あらためてTPP協定の全容を見てみると、章立ては30ある。データの国境を越える移転を認めるとは限らず、サーバ等の設置場所を規定するかもしれないとした、金融サービスと政府調達は別章になっている。
5章 税関当局及び貿易円滑化
8章 貿易の技術的障害(TBT)
9章 投資
10章 国境を越えるサービスの貿易
11章 金融サービス
13章 電気通信
14章 電子商取引
15章 政府調達
18章 知的財産
22章 競争力及びビジネスの円滑化
これらを眺めていて思うのだが、30章のほとんど全部にICT/インターネットは関わってくる。14章電子商取引という項を設けてくれたのはありがたいのだが、ICT/インターネットは、決してその分野だけに閉じたものではない。本来独立した章で取り上げ、全体にかかるような構成だったらと思う。
ちなみに第13章電気通信は、通信インフラに関するものでアプリケーション分野にまで広がった記述は無い。この章を拡張しても良かっただろう。
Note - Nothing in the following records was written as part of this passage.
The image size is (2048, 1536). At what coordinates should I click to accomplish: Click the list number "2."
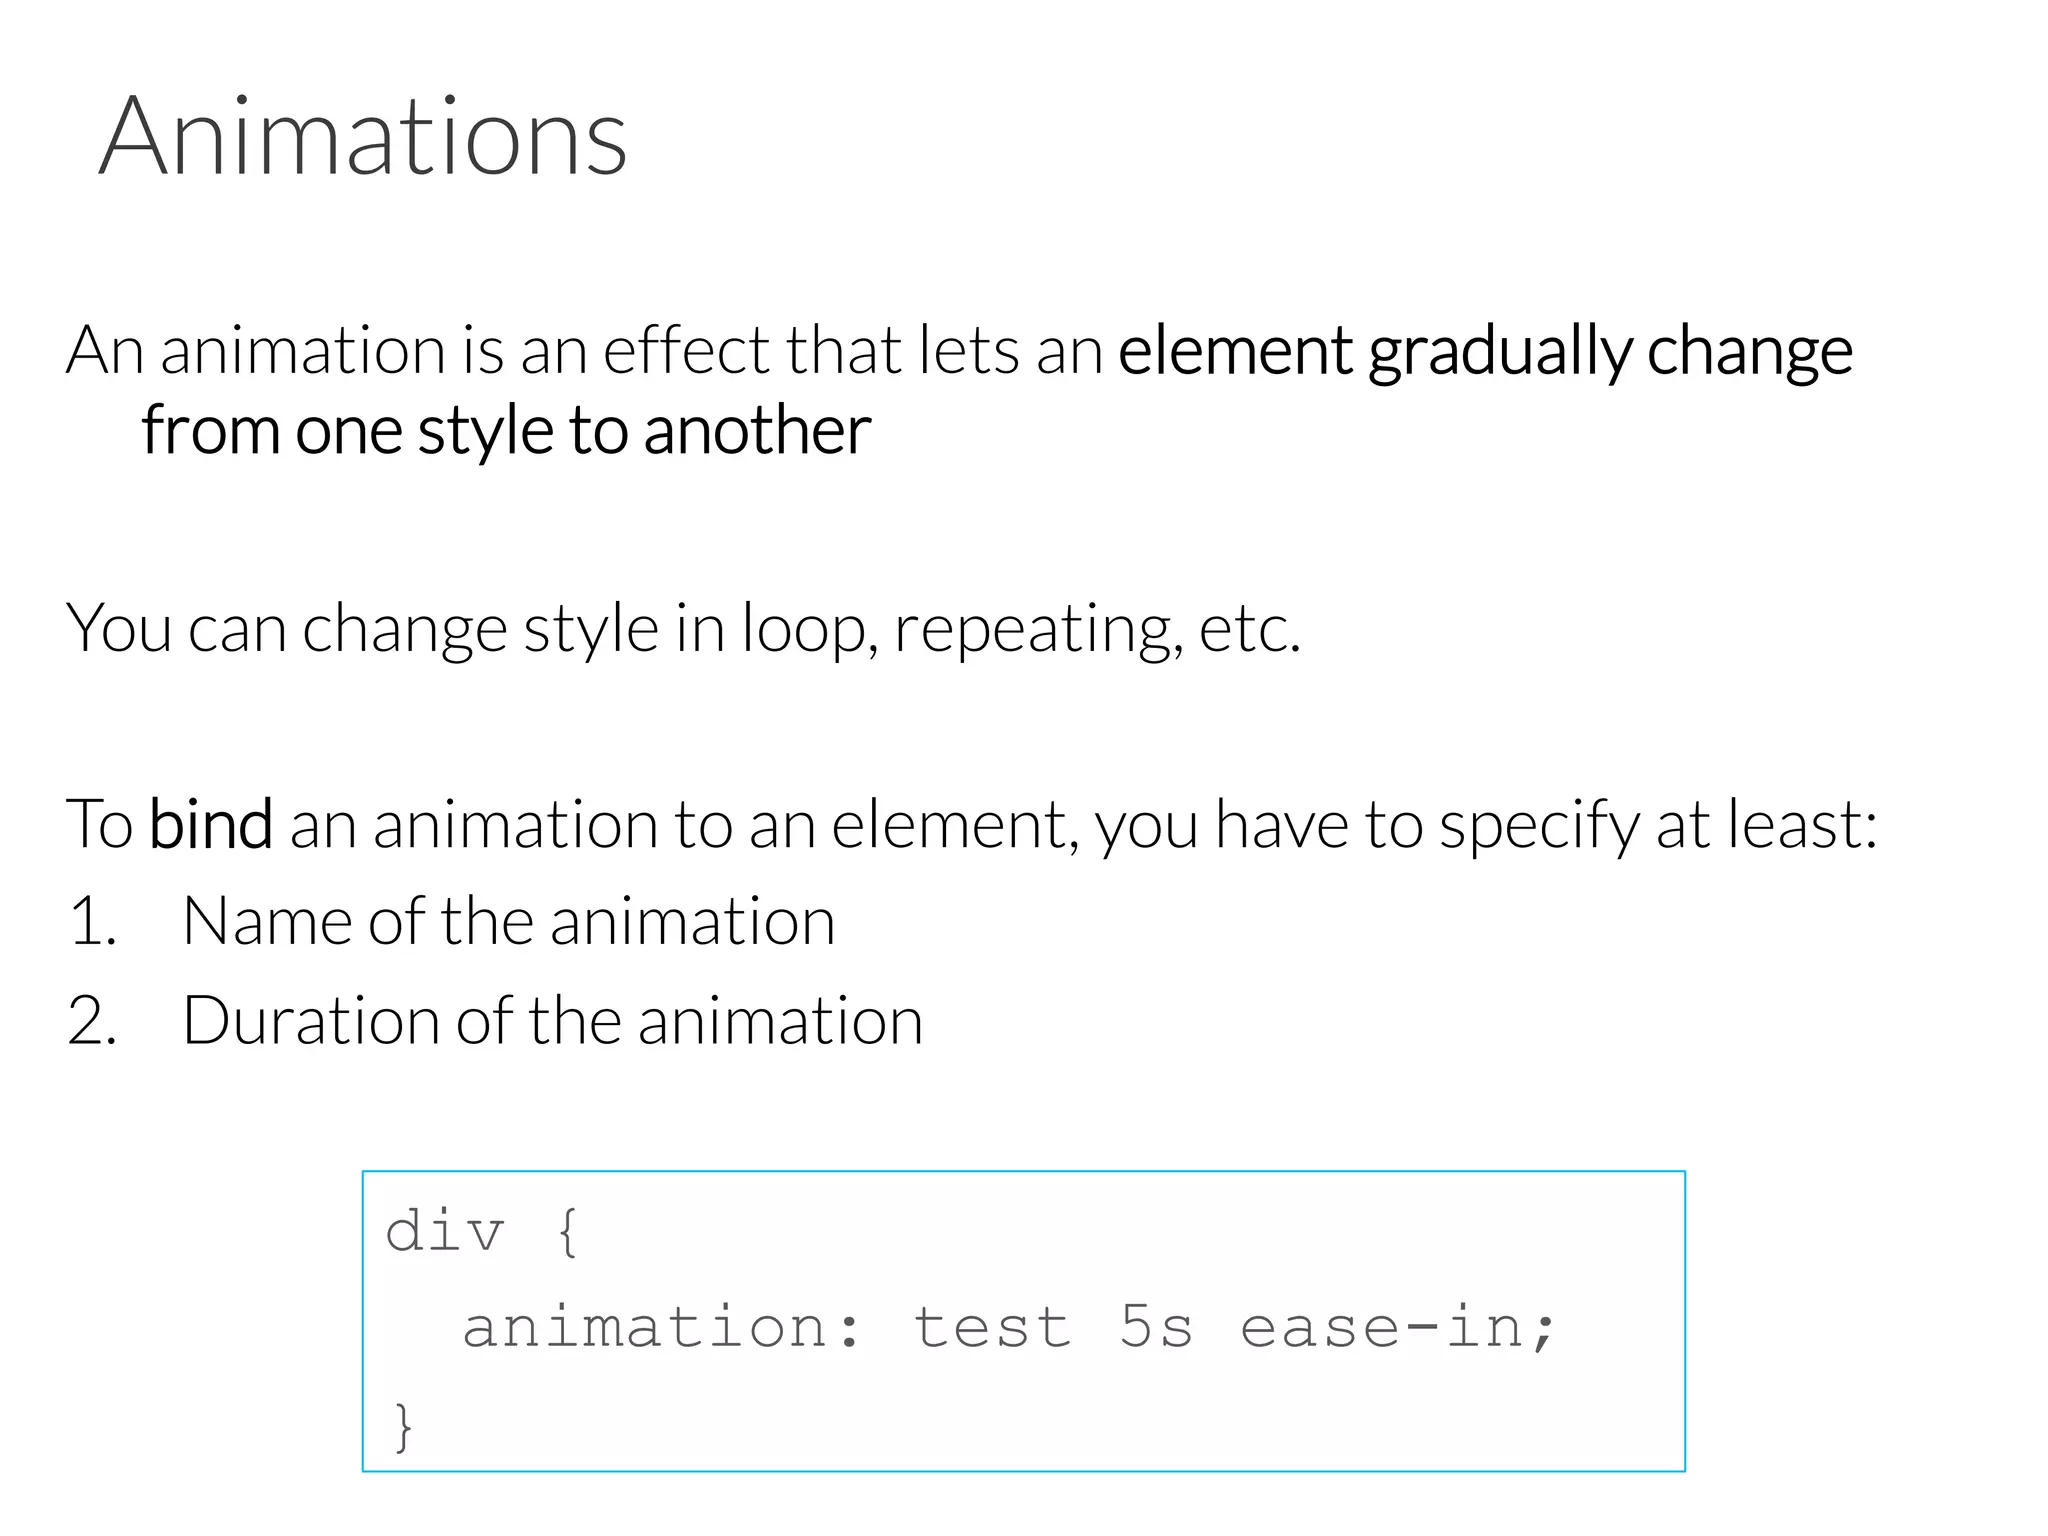click(92, 1021)
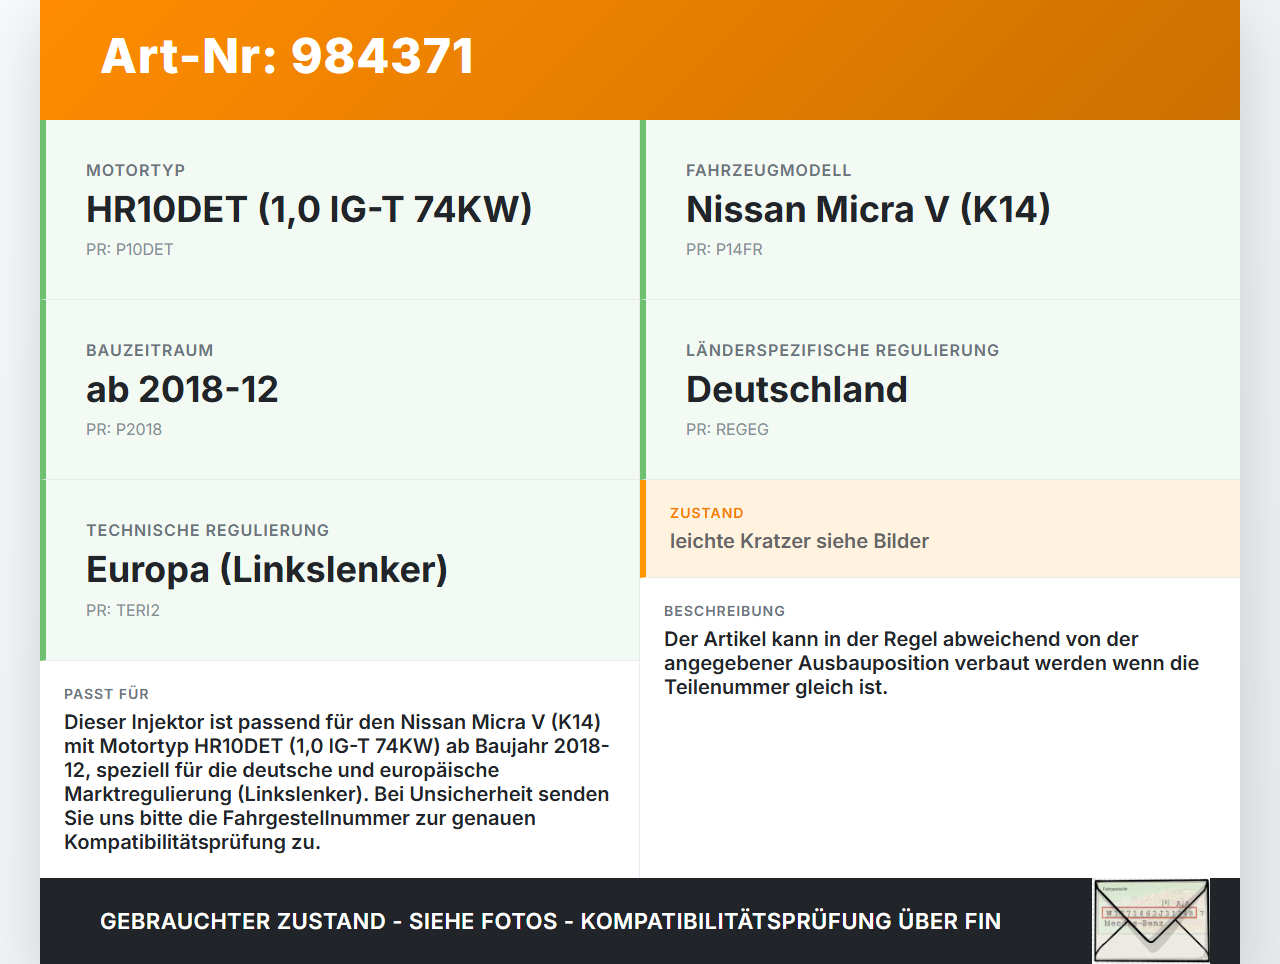Click the PR: P10DET code label
Viewport: 1280px width, 964px height.
(x=130, y=249)
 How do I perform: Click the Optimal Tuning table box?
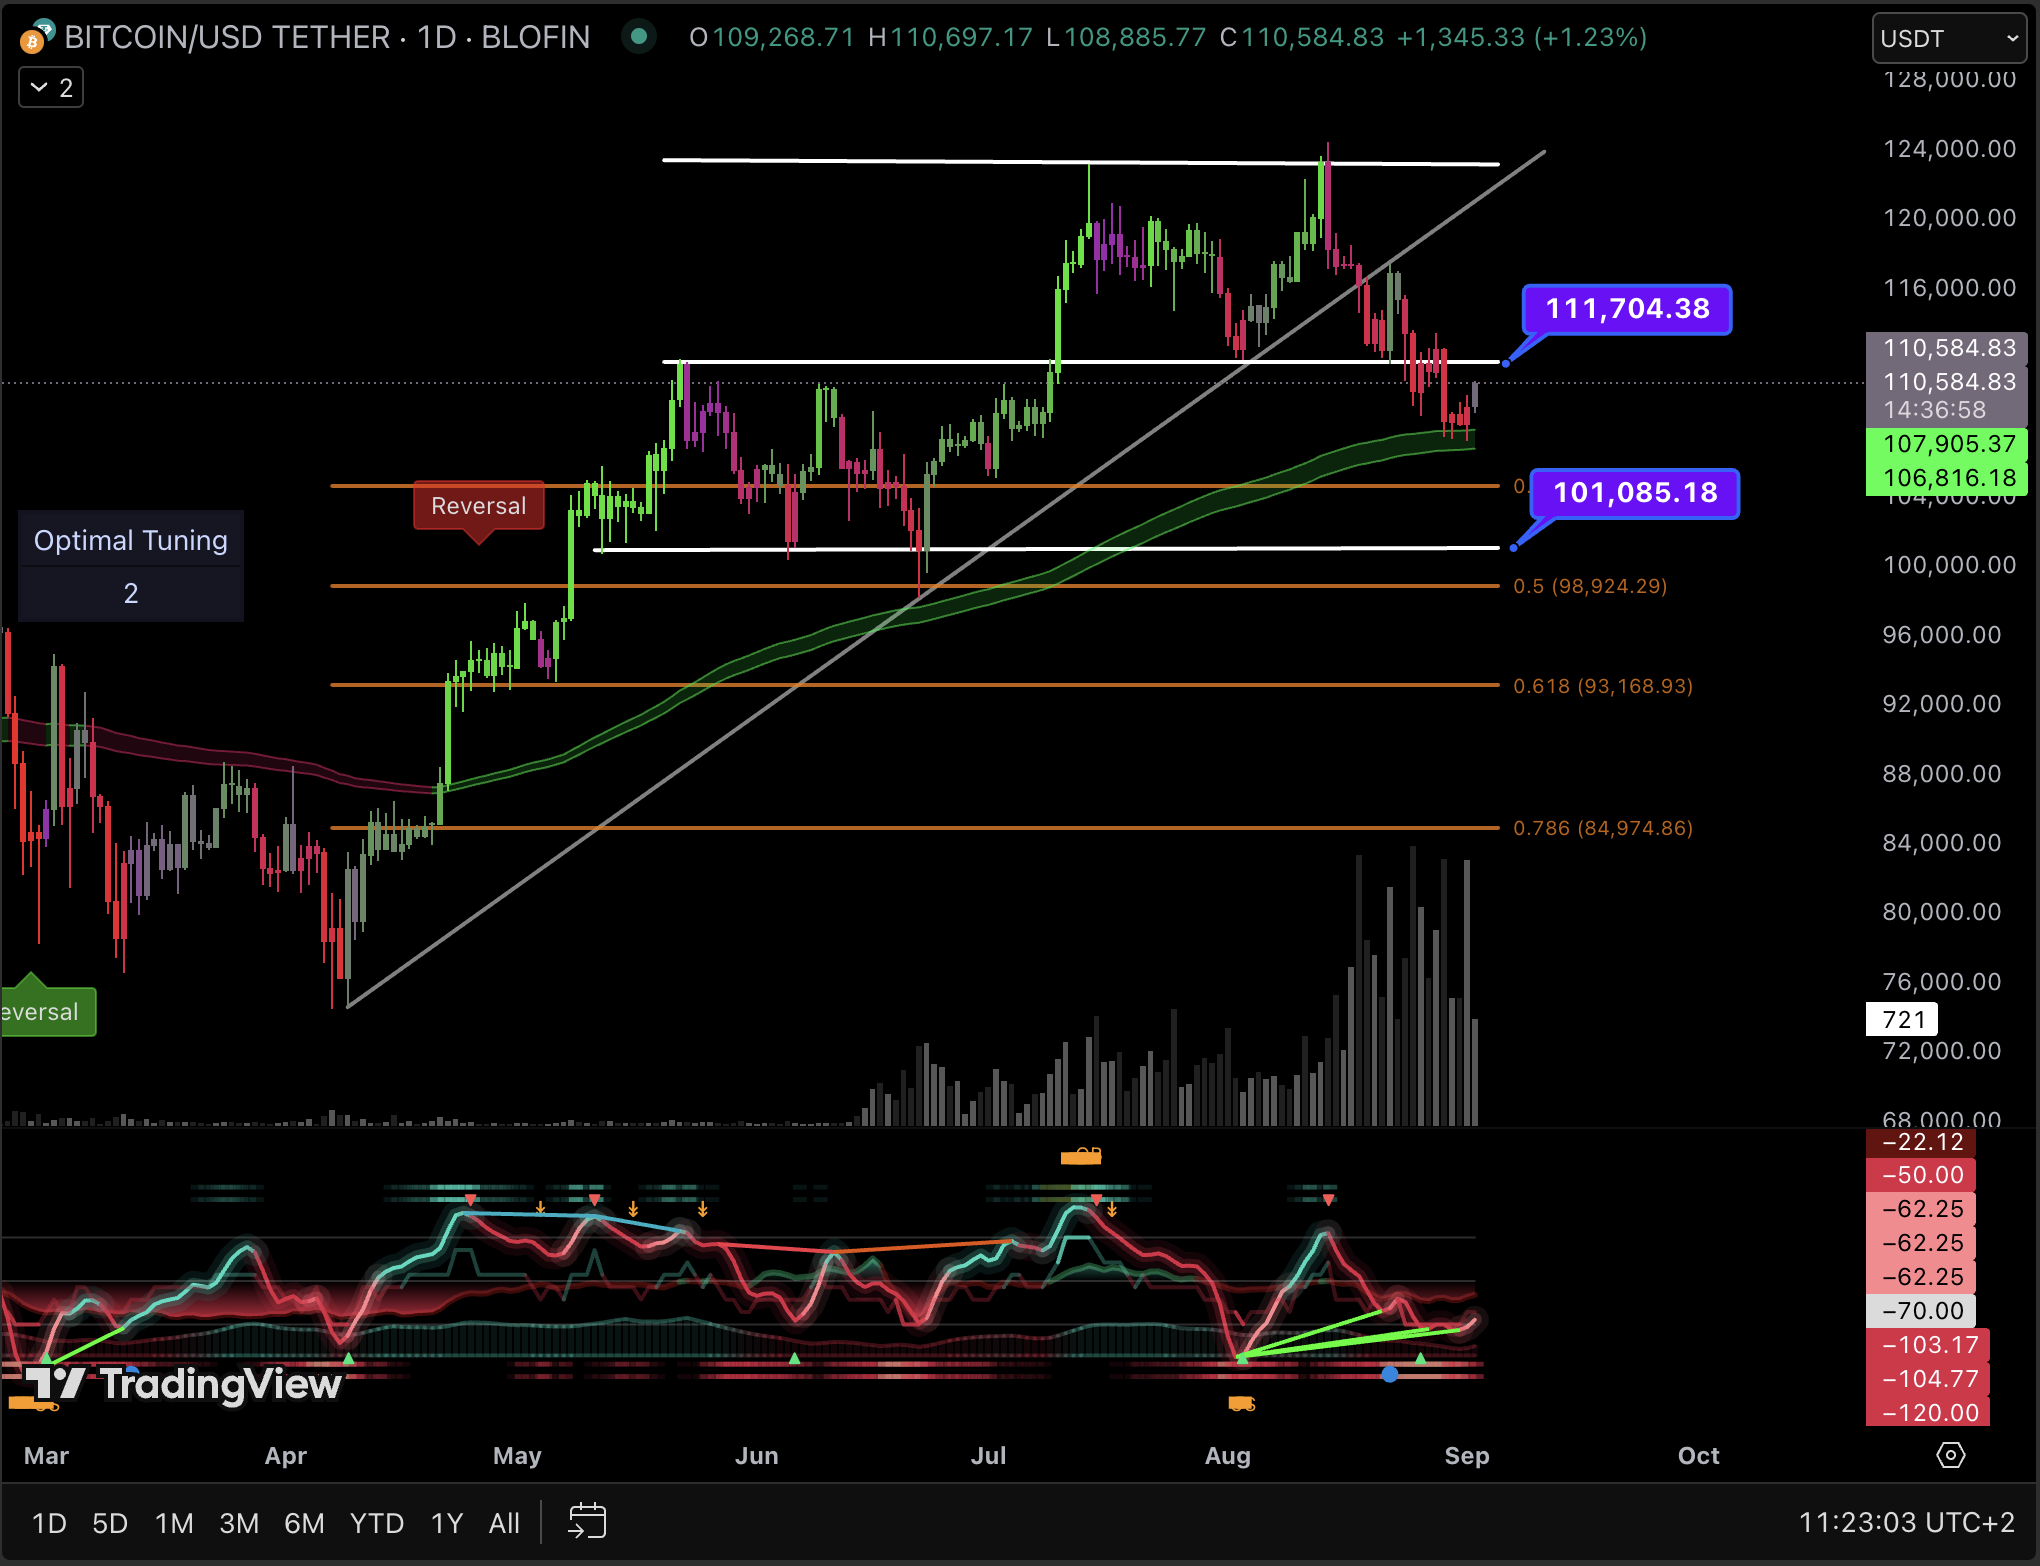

ただ貿易自由化の交渉は、TPPだけではない。二国間のFTA(Free Trade Agreement)はもちろん、新サービス貿易協定(Trade in Service Agreement)のような枠組みも進んでいる。これは、サービス貿易に熱心な23カ国が年内妥結を目指して交渉を重ねているもので、
http://ec.europa.eu/trade/policy/in-focus/tisa/
サービスの貿易に関する一般協定GATS(General Agreement on Trade in Services)の精神を拡張し、TPPなどの先進的な例を加えてさらにこれらを超えるものを目指している。その中では、データの国境を越える移転を認め、サーバ等の設置場所規定を禁ずることを、金融サービスや政府調達も含めて行うような交渉が続いているという。ひょっとすると、TPPの批准より早くなってしまうかもしれないと期待されている。